You are viewing a plain text version of this content. The canonical link for it is here.
Posted to commits@spark.apache.org by li...@apache.org on 2017/10/25 06:02:14 UTC
spark git commit: [SPARK-13947][SQL] The error message from using an invalid column reference is not clear

Repository: spark
Updated Branches:
  refs/heads/master 524abb996 -> 427359f07


[SPARK-13947][SQL] The error message from using an invalid column reference is not clear

## What changes were proposed in this pull request?

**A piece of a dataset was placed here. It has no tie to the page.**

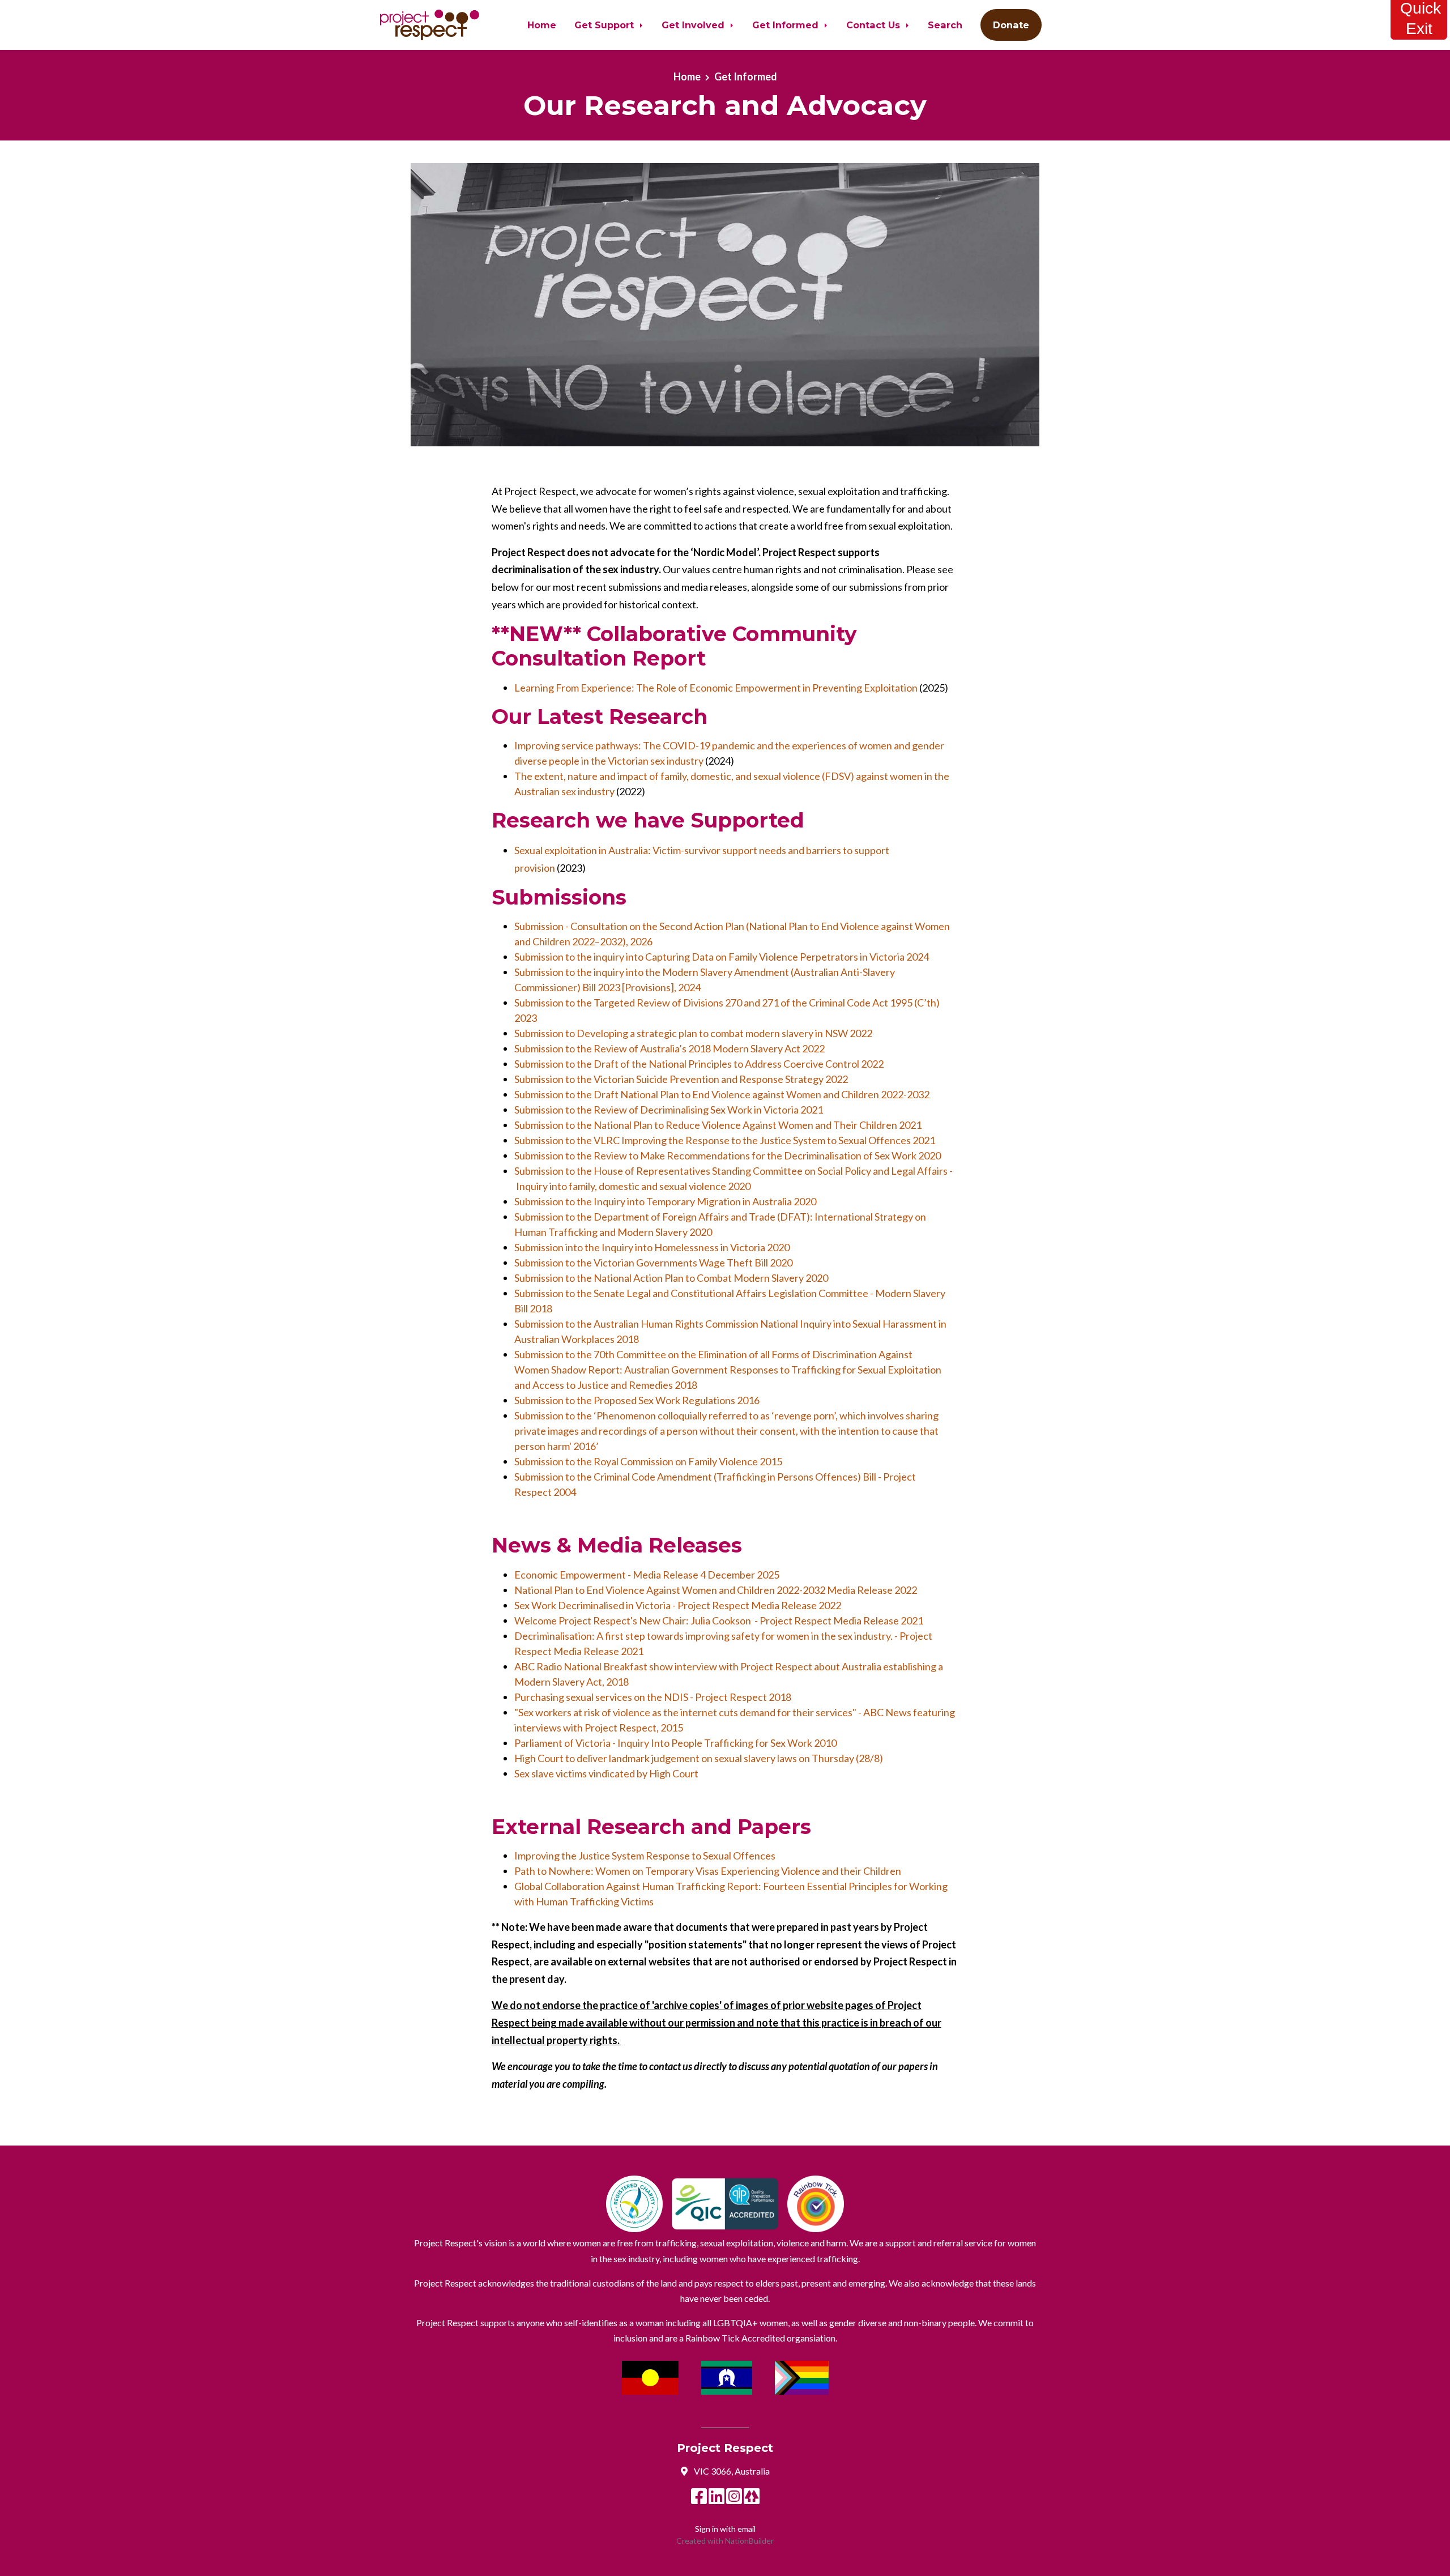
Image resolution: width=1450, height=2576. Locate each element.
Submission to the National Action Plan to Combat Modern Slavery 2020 (671, 1278)
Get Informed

 Rewritten error message for clarity. Added extra information in case of attribute name collision, hinting the user to double-check referencing two different tables

## How was this patch tested?

No functional changes, only final message has changed. It has been tested manually against the situation proposed in the JIRA ticket. Automated tests in repository pass.

This PR is original work from me and I license this work to the Spark project

Author: Ruben Berenguel Montoro <ru...@mostlymaths.net>
Author: Ruben Berenguel Montoro <ru...@dreamattic.com>
Author: Ruben Berenguel <ru...@mostlymaths.net>

Closes #17100 from rberenguel/SPARK-13947-error-message.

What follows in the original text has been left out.